The Lady's Complete Guide, or Cookery in All its Branches by Mary Cole (fl 1788–1791) is a pioneering cookery book, the first in English that systematically ascribed recipes to their authors, where known. It was first published in 1788 and was followed by revised editions in 1789 and 1791.

==Author==
No biographical details are known about Mary Cole other than that she was the long-serving cook to the Earl of Drogheda.

==Book==
The first edition was published in 1788 as The Lady's Complete Guide, or Cookery in all its Branches; Containing the most approved Receipts, confirmed by Observation and Practice, in every reputable English Book of Cookery now extant.
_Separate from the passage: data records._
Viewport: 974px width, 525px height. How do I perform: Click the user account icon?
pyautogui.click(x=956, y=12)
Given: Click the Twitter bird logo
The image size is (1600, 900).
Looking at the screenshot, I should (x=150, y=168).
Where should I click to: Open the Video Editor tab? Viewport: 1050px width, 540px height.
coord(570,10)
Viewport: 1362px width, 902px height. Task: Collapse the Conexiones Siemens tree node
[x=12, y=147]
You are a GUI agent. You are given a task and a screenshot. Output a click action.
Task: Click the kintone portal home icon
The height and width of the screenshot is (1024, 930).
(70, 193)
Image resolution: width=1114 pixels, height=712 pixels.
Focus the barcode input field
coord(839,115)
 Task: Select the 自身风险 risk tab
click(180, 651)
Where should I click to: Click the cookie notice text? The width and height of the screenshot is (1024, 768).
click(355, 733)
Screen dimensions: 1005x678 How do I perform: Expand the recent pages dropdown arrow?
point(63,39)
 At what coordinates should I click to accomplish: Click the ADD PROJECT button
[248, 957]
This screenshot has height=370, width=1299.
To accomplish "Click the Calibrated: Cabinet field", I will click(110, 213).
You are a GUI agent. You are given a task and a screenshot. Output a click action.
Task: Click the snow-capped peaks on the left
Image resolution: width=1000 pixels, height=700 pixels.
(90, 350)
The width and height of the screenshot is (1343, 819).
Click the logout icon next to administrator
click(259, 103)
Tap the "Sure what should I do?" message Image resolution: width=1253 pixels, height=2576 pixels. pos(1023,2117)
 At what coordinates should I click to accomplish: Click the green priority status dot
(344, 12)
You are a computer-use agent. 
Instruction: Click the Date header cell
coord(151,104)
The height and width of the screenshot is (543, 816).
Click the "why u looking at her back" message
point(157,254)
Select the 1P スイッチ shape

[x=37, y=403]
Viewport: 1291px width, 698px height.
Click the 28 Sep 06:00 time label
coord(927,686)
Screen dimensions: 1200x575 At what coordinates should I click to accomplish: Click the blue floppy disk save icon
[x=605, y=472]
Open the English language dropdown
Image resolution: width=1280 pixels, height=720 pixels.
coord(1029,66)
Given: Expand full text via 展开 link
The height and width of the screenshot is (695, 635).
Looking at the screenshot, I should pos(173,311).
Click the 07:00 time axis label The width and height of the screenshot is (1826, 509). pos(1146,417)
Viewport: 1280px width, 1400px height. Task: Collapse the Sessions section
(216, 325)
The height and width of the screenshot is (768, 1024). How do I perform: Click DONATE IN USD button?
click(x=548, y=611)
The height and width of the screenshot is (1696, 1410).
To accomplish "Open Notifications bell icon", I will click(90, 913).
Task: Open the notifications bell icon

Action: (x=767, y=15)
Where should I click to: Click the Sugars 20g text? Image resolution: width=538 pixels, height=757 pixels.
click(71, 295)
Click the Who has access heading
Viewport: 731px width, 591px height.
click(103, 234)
According to the title page, and to contemporary advertisements for the book, it incorporates recipes "translated from the Productions of Cooks of Eminence who have published in France", specifically the Duke de Nivernois, M. Commo's Histoire de Cuisine, M. Disang's Maitre d'Hotel, M. Dupont, M. Valois, M. Troas and M. Delatour, "with their respective Names to each Receipt". A. W. Oxford in his 1913 study English Cookery Books to the Year 1850 and Alan Davidson in The Oxford Companion to Food both comment that this is curious, as none of the names are known to the standard bibliographers of French writings on cookery. Davidson suggests that they may have been inventions, designed to satirise "those English authors who made a great to-do about following French authors".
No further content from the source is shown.